Cache Invalidation: The Hard Problem

“There are only two hard things in Computer Science: cache invalidation and naming things.”

I used to think this was a joke. Then I shipped a bug where users saw stale prices for 6 hours.

The cache was working perfectly. That was the problem.

Why Is It Hard?#

You have data in two places: database and cache. When the database changes, the cache needs to know. Sounds simple. It’s not.

Problem 1: What to invalidate?

User updates their profile. Easy, invalidate user:123. But what about the “top users” leaderboard that includes them? The “users in this city” list? The search results that contained their name?

One change can invalidate dozens of cached entries you didn’t think about.

Problem 2: When to invalidate?

Invalidate too early, and your cache is useless. Invalidate too late, and users see stale data. The timing matters.

Problem 3: Distributed systems

Your cache is on Server A. The write happened on Server B. How does A know to invalidate? Network delays mean there’s always a window where some servers have stale data.

Strategy 1: TTL (Time-To-Live)#

The lazy approach. Every cache entry expires after N seconds.

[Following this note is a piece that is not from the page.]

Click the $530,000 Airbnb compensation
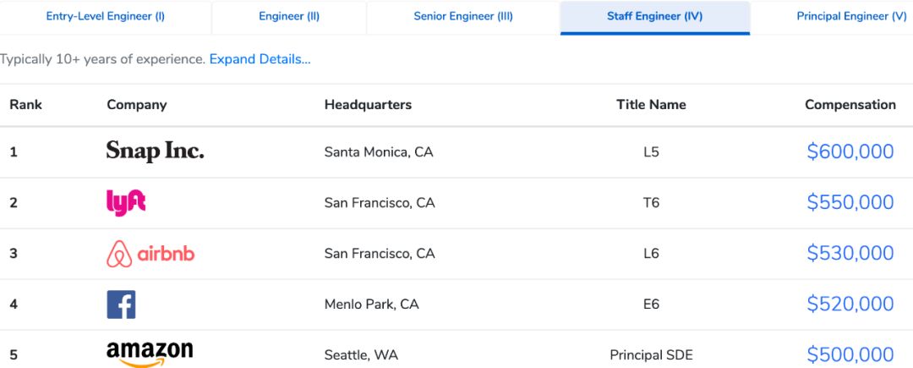Image resolution: width=913 pixels, height=368 pixels. coord(850,253)
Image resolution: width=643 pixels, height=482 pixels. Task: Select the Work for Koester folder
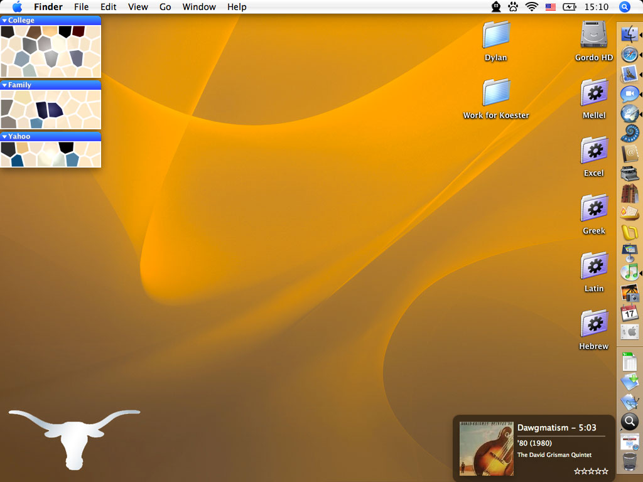(496, 93)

SET user:123 {data} EX 300  // expires in 5 minutes

Pros:

Simple. No coordination needed.
Stale data eventually fixes itself.
Works even if you miss an invalidation event.

Cons:

Data can be stale for up to TTL seconds.
Short TTL = more cache misses = slower.
Long TTL = more stale data.

TTL is your safety net. Even if everything else fails, the data will eventually refresh. I set TTL on everything, even when using other strategies.

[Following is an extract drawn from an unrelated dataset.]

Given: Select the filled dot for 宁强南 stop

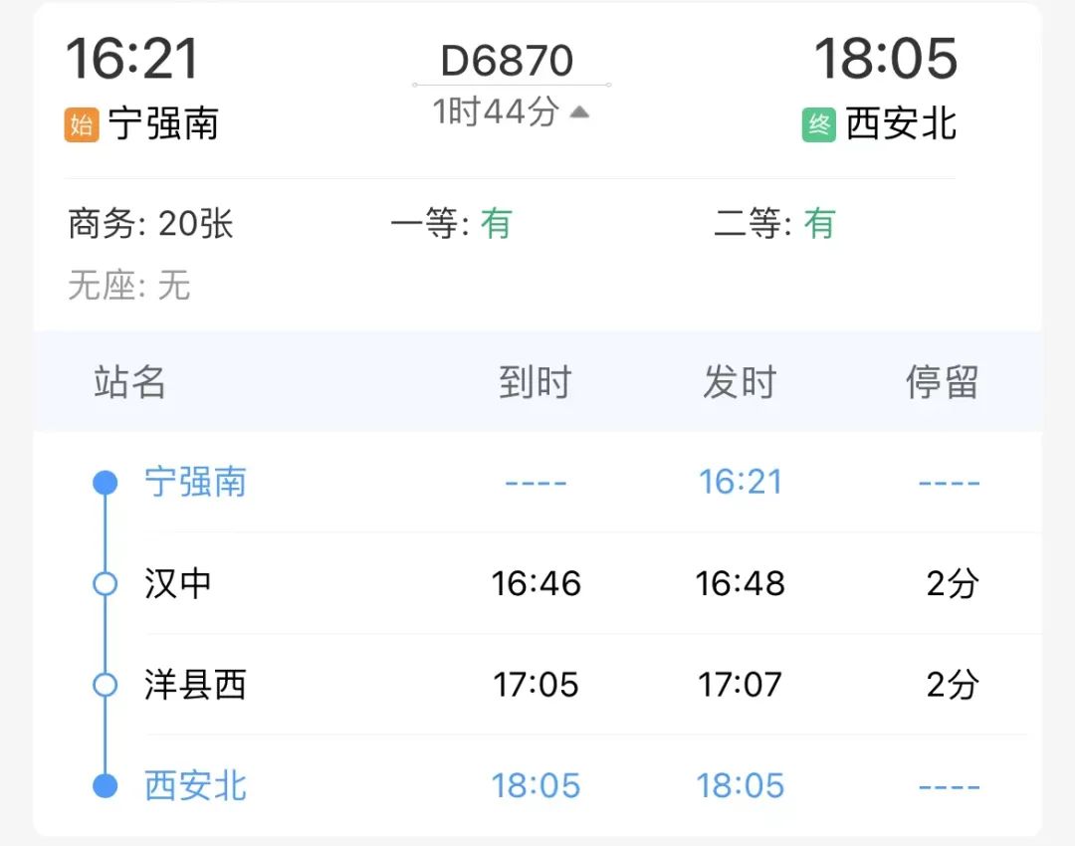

Strategy 2: Explicit Invalidation#

When data changes, explicitly delete the cache key.

// After database update
userRepository.save(user);
cache.delete("user:" + user.getId());

Pros:

Immediate consistency (mostly).
No unnecessary cache misses.

Cons:

You must know every key affected by a change.
Easy to miss edge cases.
Doesn’t work across services without coordination.

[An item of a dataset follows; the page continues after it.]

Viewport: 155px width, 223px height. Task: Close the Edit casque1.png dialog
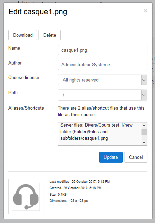click(146, 11)
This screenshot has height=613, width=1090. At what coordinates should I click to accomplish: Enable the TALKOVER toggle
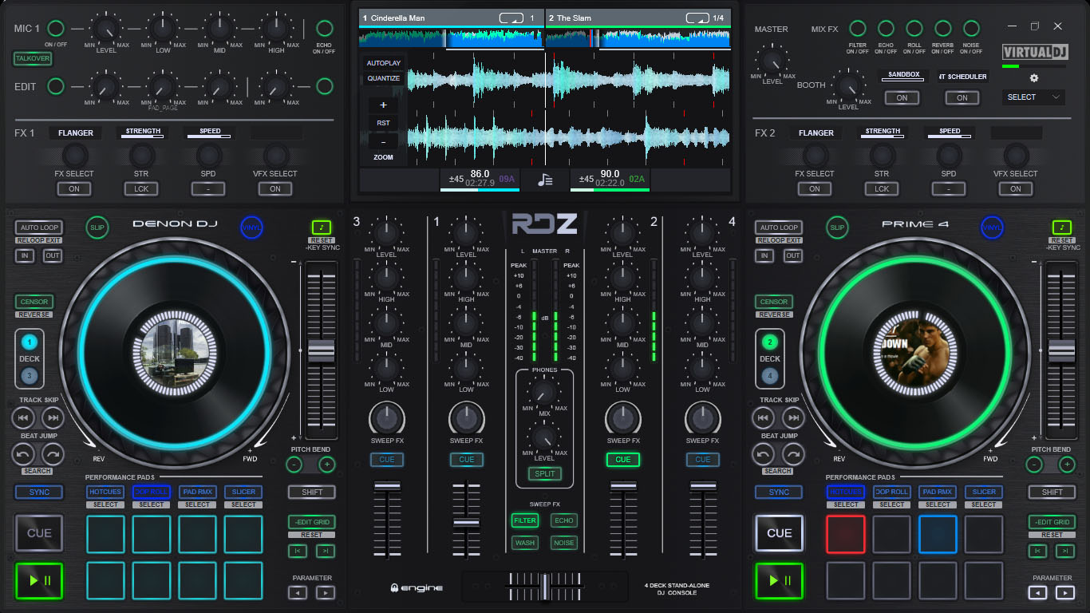click(x=31, y=58)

This works for simple cases. User profile changes? Delete user cache. But complex relationships get messy fast.

Strategy 3: Event-Driven Invalidation#

Use CDC or events to broadcast changes. Listeners invalidate their caches.

%%{init: {'theme':'base', 'themeVariables': { 'primaryColor':'#000000','primaryTextColor':'#00ff00','primaryBorderColor':'#00ff00','lineColor':'#00ff00','secondaryColor':'#000000','tertiaryColor':'#000000'}}}%% graph TD A[Database Write] --> B[CDC / Event Published] B --> C[Service A: Invalidate Cache] B --> D[Service B: Invalidate Cache] B --> E[Service C: Invalidate Cache] style A fill:#000000,stroke:#00ff00,stroke-width:2px,color:#fff style B fill:#000000,stroke:#00ff00,stroke-width:2px,color:#fff style C fill:#000000,stroke:#00ff00,stroke-width:2px,color:#fff style D fill:#000000,stroke:#00ff00,stroke-width:2px,color:#fff style E fill:#000000,stroke:#00ff00,stroke-width:2px,color:#fff

Pros:

Decoupled. Writer doesn’t need to know who’s caching.
Works across services.
Can handle complex relationships.

Cons:

Event delivery isn’t instant. Brief stale window.
More infrastructure (Kafka, CDC pipeline).
Events can be lost or delayed.

At Salesforce, we used event-driven invalidation for cross-service cache coordination. When a config changed, an event fired, and all downstream caches cleared. Usually took under a second.

Strategy 4: Version Keys#

Instead of invalidating, change the cache key itself.

// Before: user:123
// After:  user:123:v2

cache.get("user:" + userId + ":v" + version);

Pros:

No explicit invalidation needed.
Atomic switch to new data.

Cons:

Old versions linger until TTL.
Need to track current version somewhere.
Memory waste from old entries.

Useful for config or static assets where you control the version number.

The Pragmatic Approach#

Use all of them:

TTL on everything. Safety net. Even 1 hour is better than forever.
Explicit invalidation for obvious cases. User updates profile, delete user cache.
Events for cross-service. CDC or domain events to broadcast changes.
Accept some staleness. Most apps can tolerate seconds of stale data. Design for it.

What I’m Learning#

Cache invalidation is hard because it’s a distributed consistency problem wearing a performance hat. You’re trying to keep two data stores in sync without distributed transactions.

The 6-hour stale price bug? A TTL would have limited it to minutes. I learned to never trust “we’ll invalidate explicitly” without a TTL backup.

Perfect consistency with caching is expensive. Usually not worth it. Design for “eventually fresh” and make the window small enough that users don’t notice.

Have you been bitten by stale cache data? How long did it take to notice?